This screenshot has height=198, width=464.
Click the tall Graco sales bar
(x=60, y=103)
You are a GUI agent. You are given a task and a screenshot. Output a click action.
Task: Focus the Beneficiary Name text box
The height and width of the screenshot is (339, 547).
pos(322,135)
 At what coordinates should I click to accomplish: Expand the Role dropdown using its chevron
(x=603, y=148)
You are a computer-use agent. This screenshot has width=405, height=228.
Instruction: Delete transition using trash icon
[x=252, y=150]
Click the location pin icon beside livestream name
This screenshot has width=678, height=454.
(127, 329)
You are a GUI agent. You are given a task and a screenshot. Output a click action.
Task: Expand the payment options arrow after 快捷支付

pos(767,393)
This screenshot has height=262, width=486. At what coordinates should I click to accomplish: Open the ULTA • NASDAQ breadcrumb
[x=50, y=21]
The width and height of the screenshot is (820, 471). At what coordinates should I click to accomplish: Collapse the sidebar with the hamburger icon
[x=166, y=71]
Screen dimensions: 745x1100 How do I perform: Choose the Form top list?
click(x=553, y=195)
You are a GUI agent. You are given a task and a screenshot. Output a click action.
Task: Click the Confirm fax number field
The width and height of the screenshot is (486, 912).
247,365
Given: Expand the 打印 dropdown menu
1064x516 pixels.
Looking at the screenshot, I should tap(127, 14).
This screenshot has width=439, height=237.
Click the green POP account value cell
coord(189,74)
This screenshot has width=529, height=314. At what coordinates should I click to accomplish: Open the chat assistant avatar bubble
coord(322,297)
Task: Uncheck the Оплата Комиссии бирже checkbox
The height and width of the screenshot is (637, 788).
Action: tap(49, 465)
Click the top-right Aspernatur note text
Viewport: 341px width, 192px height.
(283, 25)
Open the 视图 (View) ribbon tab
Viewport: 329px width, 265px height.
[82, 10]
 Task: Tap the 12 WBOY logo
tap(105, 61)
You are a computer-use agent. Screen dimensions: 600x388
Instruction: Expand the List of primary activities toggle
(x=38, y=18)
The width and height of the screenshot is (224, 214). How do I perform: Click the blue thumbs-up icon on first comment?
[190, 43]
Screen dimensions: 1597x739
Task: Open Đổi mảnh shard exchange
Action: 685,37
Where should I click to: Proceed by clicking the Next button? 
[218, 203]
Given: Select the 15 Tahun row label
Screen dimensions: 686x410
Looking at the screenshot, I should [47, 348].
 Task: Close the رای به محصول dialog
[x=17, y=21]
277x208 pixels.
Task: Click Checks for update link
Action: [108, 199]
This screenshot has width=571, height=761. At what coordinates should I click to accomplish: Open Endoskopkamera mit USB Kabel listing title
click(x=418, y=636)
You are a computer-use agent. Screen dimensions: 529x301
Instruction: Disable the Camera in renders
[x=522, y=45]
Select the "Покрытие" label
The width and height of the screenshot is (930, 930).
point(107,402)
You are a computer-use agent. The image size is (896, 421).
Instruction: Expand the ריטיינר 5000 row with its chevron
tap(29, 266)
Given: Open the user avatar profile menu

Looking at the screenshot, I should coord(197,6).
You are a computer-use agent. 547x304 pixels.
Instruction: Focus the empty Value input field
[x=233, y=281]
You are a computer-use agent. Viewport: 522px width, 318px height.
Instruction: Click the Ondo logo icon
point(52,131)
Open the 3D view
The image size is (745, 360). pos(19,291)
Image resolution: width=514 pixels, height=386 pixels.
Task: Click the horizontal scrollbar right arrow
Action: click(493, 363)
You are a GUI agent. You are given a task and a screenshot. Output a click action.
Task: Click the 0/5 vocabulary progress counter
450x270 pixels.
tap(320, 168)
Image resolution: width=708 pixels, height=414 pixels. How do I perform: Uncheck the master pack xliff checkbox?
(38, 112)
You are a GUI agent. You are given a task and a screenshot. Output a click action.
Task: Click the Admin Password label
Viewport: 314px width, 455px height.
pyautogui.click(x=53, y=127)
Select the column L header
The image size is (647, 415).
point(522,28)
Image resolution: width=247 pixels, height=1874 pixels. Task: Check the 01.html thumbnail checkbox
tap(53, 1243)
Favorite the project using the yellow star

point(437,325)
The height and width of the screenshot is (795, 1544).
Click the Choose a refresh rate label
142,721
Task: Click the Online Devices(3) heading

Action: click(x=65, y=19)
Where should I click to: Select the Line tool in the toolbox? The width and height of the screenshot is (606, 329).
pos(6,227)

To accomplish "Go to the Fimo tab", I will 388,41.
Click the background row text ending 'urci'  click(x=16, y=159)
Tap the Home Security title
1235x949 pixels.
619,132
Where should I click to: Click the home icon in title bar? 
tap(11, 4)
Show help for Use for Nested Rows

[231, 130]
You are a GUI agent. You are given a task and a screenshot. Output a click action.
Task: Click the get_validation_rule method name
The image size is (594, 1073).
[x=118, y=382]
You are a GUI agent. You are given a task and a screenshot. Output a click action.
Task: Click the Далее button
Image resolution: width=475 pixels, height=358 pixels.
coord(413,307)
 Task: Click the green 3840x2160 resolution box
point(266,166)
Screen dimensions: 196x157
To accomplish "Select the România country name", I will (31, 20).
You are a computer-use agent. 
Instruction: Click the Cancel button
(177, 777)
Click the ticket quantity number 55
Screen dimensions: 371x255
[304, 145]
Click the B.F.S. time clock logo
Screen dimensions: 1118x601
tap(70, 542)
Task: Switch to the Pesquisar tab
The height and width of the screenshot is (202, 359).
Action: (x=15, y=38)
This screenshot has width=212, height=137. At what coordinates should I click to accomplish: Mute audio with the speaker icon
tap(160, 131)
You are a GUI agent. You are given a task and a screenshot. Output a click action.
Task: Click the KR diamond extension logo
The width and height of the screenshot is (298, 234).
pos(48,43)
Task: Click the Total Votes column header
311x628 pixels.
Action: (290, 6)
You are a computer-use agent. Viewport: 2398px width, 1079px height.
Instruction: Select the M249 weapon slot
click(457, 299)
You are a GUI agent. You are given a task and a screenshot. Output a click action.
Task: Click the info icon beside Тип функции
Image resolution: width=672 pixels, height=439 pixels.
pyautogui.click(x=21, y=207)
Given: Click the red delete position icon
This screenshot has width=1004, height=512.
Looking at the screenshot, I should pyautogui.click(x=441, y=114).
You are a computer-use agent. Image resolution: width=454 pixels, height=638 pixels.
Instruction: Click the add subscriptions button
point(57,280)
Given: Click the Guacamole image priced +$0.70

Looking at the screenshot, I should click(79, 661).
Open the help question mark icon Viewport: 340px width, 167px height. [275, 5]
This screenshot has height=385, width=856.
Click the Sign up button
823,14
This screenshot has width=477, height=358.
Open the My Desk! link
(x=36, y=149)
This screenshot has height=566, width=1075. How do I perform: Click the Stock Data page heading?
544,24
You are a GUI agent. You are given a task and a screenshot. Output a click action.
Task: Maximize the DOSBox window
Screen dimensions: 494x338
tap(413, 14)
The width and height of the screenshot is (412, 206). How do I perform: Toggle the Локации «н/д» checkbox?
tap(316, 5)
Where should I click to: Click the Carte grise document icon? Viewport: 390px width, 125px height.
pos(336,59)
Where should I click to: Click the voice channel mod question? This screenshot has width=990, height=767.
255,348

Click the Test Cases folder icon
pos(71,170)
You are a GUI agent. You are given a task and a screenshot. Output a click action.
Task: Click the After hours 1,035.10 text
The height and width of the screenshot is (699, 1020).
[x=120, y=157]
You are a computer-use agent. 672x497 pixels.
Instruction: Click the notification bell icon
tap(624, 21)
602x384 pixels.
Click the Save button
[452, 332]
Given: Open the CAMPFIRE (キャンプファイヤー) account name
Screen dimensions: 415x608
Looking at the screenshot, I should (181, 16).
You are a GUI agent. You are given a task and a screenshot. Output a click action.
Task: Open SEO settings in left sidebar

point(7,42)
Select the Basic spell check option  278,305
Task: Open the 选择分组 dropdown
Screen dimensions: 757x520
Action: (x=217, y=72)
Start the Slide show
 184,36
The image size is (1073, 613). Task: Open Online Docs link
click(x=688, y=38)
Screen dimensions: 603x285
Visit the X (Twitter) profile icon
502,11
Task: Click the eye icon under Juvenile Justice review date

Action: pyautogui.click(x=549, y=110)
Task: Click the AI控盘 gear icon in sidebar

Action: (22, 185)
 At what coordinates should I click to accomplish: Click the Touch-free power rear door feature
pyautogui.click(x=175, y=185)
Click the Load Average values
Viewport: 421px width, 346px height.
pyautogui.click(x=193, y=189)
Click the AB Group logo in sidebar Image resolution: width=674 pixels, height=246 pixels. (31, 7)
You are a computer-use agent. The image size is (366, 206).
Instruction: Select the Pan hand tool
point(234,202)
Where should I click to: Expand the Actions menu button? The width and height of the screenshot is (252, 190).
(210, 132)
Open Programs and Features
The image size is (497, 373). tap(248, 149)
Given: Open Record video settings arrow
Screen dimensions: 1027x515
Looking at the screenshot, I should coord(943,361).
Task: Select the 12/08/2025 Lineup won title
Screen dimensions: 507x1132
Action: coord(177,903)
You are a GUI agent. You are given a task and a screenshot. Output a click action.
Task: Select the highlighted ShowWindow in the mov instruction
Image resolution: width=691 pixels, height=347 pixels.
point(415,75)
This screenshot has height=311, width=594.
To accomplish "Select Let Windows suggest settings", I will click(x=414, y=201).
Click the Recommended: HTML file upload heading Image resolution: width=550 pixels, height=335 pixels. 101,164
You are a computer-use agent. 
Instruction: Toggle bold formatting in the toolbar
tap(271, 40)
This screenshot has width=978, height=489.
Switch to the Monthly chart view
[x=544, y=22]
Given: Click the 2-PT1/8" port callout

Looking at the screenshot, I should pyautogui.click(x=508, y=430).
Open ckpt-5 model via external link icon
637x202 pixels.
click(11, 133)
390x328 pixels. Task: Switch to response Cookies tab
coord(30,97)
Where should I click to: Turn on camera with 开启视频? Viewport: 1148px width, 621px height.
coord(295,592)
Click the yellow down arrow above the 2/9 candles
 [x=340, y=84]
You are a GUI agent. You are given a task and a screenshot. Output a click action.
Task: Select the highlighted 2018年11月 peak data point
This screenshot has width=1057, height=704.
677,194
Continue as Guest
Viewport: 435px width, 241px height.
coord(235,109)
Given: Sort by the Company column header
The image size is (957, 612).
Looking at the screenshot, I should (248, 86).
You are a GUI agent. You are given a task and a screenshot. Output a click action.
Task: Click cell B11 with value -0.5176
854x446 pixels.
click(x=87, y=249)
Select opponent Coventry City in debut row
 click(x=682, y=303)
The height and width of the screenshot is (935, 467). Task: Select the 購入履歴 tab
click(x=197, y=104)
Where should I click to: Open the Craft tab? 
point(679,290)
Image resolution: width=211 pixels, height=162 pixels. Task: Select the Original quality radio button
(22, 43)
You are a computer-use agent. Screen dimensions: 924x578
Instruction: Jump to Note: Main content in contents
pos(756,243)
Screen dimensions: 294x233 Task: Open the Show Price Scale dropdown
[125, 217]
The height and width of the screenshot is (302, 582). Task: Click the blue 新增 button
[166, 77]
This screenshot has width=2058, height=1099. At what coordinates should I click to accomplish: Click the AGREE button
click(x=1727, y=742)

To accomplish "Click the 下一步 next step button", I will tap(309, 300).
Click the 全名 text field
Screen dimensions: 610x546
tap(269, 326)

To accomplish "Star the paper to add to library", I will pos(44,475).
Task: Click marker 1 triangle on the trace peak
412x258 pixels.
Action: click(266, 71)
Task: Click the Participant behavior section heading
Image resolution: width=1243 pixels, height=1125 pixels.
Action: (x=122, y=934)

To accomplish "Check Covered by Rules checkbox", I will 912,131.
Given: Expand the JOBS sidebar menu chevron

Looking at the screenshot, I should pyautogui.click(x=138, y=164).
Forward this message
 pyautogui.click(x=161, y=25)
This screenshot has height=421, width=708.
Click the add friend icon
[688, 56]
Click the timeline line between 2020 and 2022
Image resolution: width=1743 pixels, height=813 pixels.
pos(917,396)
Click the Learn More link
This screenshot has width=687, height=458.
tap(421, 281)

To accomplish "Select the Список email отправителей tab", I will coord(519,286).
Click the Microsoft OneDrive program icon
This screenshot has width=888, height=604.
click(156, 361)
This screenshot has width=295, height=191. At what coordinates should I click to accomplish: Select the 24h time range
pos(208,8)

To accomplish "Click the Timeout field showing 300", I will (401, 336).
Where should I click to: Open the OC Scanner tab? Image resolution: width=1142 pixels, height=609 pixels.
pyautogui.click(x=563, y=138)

----

From the records above, transcribe exactly the run of lines that opens with the line holding "This screenshot has width=439, height=237." and closes with the line holding "Task: Uncheck the", both included.

= RESPONSE BOX =
This screenshot has width=439, height=237.
Click the green POP account value cell
coord(189,74)
This screenshot has width=529, height=314. At what coordinates should I click to accomplish: Open the chat assistant avatar bubble
coord(322,297)
Task: Uncheck the Оплата Комиссии бирже checkbox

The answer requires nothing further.